Thursday, August 4, 2011

Stanley, Did You Really Say That?

How much should a memoirist tell?

I remember Jennifer Holberg asking that question to Rhoda Janzen and Thomas Lynch at the Calvin Festival of Faith and Writing last year. Janzen, author of Mennonite in a Little Black Dress, spoke sadly about how her portrayals of some family members had caused lots of pain. Lynch, the funeral director-poet-essayist best known for The Undertaking, said he waits for people to die before writing about them (which only seems fitting for a man in his line of work) and has managed to avoid stepping on toes.

I just finished reading Hannah’s Child: A Theologian's Memoir by Stanley Hauerwas. Stanley, who was named “America’s Best Theologian by Time magazine in 2001, has long had a reputation for being provocative. As a result of his philosophical and theological convictions about honesty, he’s written a bracing memoir unlike any I’ve ever read. Consider these lines:

“Mother was a pain in the ass.”

“Dick’s way of going about things made it appear that his true interest was in being the first president of Roman Catholicism in America.”

“Dennis had nothing he wanted to do other than be the dean.”

It is compelling reading as he details his first wife’s mental illness or tells the inside story of faculty battles at Notre Dame and Duke, but at times I felt like I was slowing down to gawk at a traffic accident. What is the difference between transparency and too much information? Or, as Hauerwas himself puts it on the last page of the book, “between a loving but honest description and cruelty?”

One of the things I learned about Hauerwas is that he came from a long line of bricklayers and joined his father “on the job” when he was seven or eight years old. It’s a long way from being a poor bricklayer in Texas to places like Yale and Duke, and the pages of Time magazine. In previous encounters with Hauerwas, I've felt like he had a chip on his shoulder, and now that I know his story I have a better sense of the complex forces that drive him.

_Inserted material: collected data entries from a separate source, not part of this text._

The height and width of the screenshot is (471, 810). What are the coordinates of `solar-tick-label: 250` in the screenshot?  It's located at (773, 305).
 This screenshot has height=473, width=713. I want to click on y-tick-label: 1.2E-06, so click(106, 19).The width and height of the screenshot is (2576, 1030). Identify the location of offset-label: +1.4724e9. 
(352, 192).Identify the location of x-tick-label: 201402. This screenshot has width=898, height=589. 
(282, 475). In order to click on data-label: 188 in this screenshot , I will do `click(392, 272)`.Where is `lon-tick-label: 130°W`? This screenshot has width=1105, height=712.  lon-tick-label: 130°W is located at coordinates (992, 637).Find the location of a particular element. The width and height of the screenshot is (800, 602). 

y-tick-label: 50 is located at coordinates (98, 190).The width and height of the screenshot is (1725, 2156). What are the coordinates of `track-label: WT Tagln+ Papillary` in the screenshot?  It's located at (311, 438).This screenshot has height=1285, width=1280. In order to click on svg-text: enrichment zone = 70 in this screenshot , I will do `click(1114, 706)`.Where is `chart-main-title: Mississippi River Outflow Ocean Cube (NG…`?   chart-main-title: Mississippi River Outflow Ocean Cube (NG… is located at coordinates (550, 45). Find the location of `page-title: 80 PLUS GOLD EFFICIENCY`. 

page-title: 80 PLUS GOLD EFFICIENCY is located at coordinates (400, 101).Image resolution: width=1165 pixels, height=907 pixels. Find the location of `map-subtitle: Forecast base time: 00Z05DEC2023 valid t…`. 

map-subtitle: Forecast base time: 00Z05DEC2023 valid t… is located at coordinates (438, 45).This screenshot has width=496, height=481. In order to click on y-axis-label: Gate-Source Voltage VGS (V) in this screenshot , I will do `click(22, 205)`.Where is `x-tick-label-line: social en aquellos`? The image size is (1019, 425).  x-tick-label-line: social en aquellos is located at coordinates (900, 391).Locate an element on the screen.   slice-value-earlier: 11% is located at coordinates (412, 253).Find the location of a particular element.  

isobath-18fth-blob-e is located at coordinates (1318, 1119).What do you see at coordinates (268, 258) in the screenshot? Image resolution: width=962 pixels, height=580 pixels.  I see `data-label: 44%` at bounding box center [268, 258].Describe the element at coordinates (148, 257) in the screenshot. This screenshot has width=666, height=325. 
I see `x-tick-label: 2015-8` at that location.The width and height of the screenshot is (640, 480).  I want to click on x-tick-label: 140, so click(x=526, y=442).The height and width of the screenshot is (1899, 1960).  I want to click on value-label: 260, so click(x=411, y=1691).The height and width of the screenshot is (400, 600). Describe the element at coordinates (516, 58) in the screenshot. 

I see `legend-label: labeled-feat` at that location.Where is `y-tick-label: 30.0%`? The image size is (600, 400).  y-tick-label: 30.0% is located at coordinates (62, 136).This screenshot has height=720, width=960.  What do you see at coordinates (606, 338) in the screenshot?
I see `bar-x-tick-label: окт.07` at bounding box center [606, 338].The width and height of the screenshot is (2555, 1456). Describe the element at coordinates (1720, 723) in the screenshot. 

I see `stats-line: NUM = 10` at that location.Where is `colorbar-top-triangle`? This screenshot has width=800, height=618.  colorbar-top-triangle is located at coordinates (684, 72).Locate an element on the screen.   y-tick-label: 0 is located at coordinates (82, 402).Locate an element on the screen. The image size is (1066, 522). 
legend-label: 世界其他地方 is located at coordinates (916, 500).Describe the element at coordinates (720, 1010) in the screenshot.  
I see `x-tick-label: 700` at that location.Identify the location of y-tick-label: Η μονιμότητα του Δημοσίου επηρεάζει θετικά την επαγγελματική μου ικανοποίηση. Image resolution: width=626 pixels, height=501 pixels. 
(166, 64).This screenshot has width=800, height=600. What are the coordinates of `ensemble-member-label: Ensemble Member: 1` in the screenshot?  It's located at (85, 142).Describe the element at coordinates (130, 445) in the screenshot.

He owes a great deal to Ernest Hemingway, both stylistically, for his staccato sentences (“Paula is a great reader. Much of the time we share is spent reading. We both love murder mysteries.”) and his macho manner. Stanley is without a doubt combative, which seems like an odd thing to say about a pacifist. He is also funny, brilliant, complex, engaging, overbearing (after all, the preface is called “On Being Stanley Hauerwas”) and someone who has been right on just about every major issue of our time. For example, in Time in 2003 he wrote this about the Iraq War, “Bush’s religious rhetoric … tempts us to confuse Christianity with America.”

I recommend the book, if you are interested in theology and what makes an uncompromising theologian tick. But every time you cringe, don’t say I didn’t warn you.

1 comment:

  1. Thanks for this, Jeff. I've not yet gotten the book, but Haurwas has been a theological hero of mine ever since reading A Community of Character in the mid 80s and being introduced there to narrative theology. I've heard him speak and have a couple friends that studied with him, all of which confirms what you say that he may be one of the most aggressive pacifists you'll ever meet.